The following facts are pertinent to the search and seizure issues raised on appeal: On the evening of February 26, 1979, Officer Jerry Hummel of the Concord Police Department observed that a 1970 Pontiac Bonneville approaching a stop sign appeared to be modified below rim height in violation of Vehicle Code section 24008. For that reason, the officer made a traffic stop of the vehicle at 7:54 p.m. The vehicle did not delay in responding to the officer's red light; no furtive movements on the part of either driver or the passenger were observed.
Officer Hummel approached the automobile and asked the driver, appellant, for his license and registration; codefendant Ronald Hohstadt was sitting in the front passenger seat on the right side. Identification obtained from the occupants indicated they were from Vallejo.
As the officer stood at the driver's side, he observed, in plain sight, the following: a large (eight-inch blade) knife in a sheath on the seat between the two occupants; a pair of dark leather gloves; two cans of beer (at least one of which was open); and a large partially filled pillowcase placed upright on the right front floorboard at the feet of the passenger.
In response to Officer Hummel's inquiry, the occupants said they were coming from Pittsburg. However, the officer testified appellant's route of travel on Matheson Road indicated the two were coming from a residential area in Concord.
Based upon his observations of the partially full pillowcase, the weapon and the gloves, and his knowledge that the defendants were from outside the area, Hummel suspected that a burglary had just been committed--particularly since he had previously received information during police-briefing sessions concerning a recent series of evening, residential "pillowcase burglaries" in the Concord area.
While appellant was being escorted to the rear of the car, a "cover" officer (Foley) arrived at the scene. Hummel immediately informed Officer Foley to remove the passenger and pat-search him for weapons. The pat-search of Hohstadt uncovered two flashlights and two screwdrivers [114 Cal. App. 3d 198] which were seized. No weapons or contraband were found as the result of a pat-search of appellant.

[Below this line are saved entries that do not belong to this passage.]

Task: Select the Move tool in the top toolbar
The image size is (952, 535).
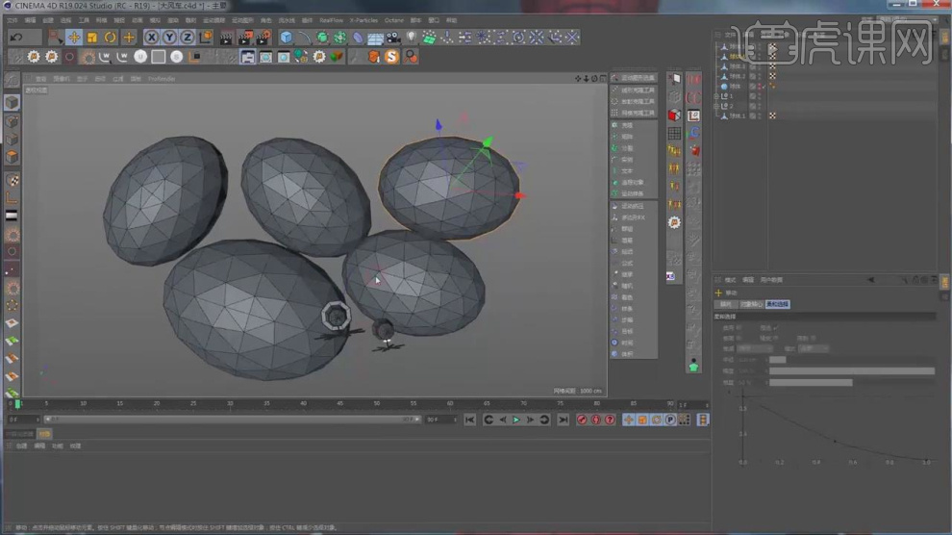Action: (x=74, y=38)
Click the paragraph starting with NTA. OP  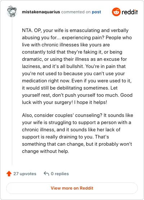pos(77,66)
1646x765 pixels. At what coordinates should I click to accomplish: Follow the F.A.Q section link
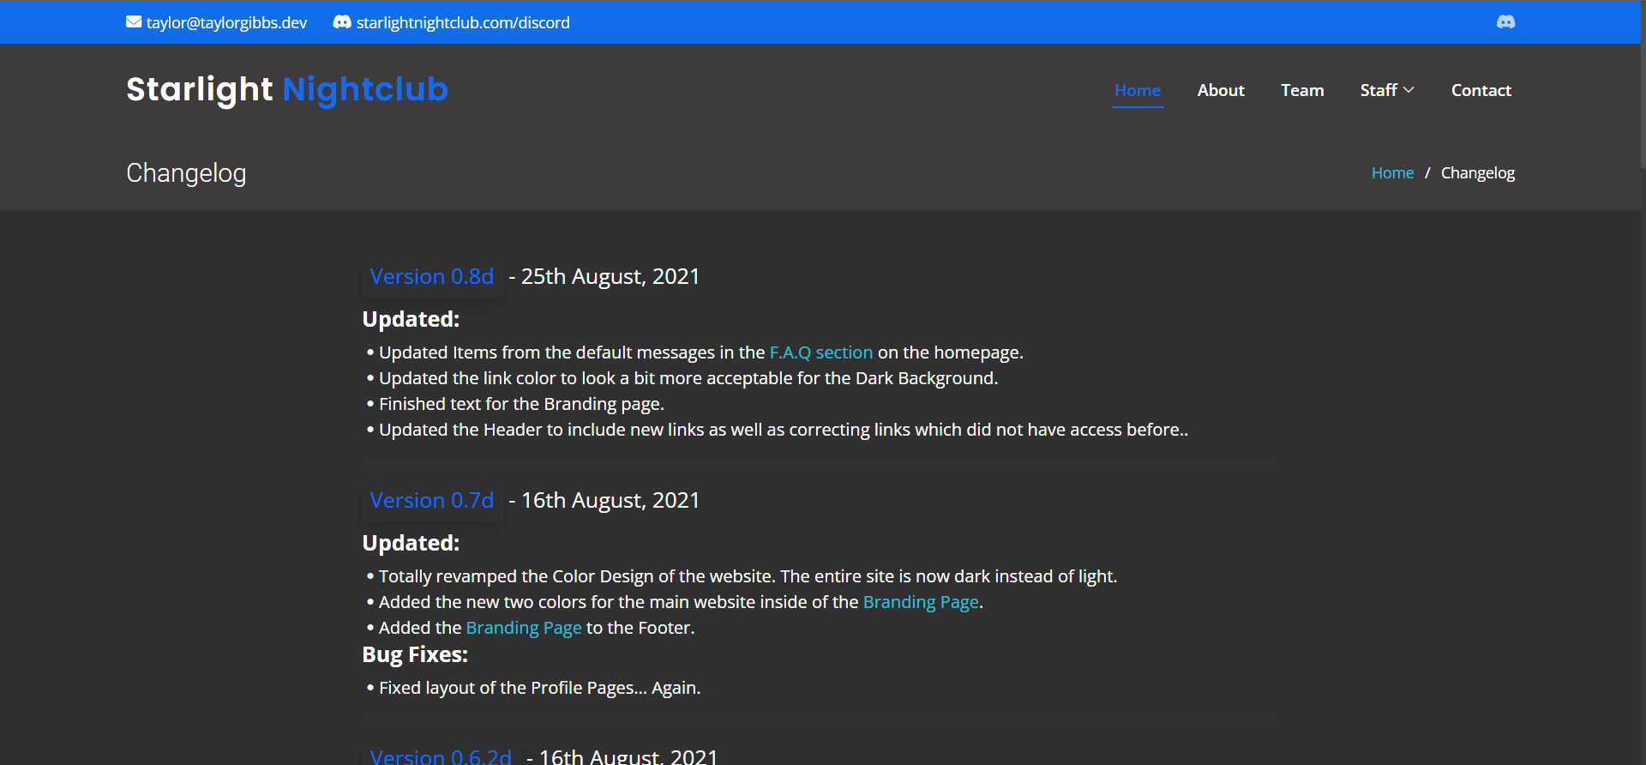coord(820,352)
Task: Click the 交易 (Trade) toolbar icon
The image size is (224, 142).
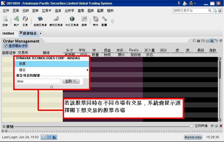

Once appellant was removed to the rear of the vehicle, and prior to writing a traffic citation, Officer Hummel--at approximately 7:56 p.m.--requested warrant checks on each suspect. At 7:59 p.m. he was advised by dispatch of an outstanding traffic warrant for the arrest of appellant. Once confirmation of the warrant was received at 8:04 p.m., appellant was arrested, handcuffed and placed in the patrol car.
Officer Hummel then proceeded to appellant's vehicle to seize the alcohol containers, remove the weapon, and "examine the contents. "The officer removed the two beer cans in plain sight, and then pushed the pillowcase slightly to check behind it for additional alcohol. He noted that the pillowcase "contained numerous objects, was approximately half full."
After removing the beer cans, Officer Hummel returned to the vehicle and opened the pillowcase. The pillowcase was merely folded over rather than tied or otherwise secured; Hummel simply lifted the fold to look inside. He observed therein "numerous items, boxes of jewelry, boxes of coins, a stamp collection, rings, a box of .22 caliber ammunition; and there were some personal belongings in there, some socks, mouthwash, toiletry items."
The officer also uncovered a loaded .22 caliber pistol under the right front (passenger) seat.
Hohstadt was thereupon arrested for possession of a concealed, loaded gun and the officers took custody of the pillowcase, gun, gloves, beer and knife, and locked appellant's vehicle. The trunk was also searched, but no evidence pertinent to the present appeal was found.
On these facts, appellant asserts that the detention and search of his vehicle and its contents were unlawful. Appellant contests neither the original traffic stop nor the officer's request that appellant alight from the vehicle--both of which we think were unquestionably proper. Appellant's first claim is, instead, that the pat-search of passenger Hohstadt by Officer Foley was improper.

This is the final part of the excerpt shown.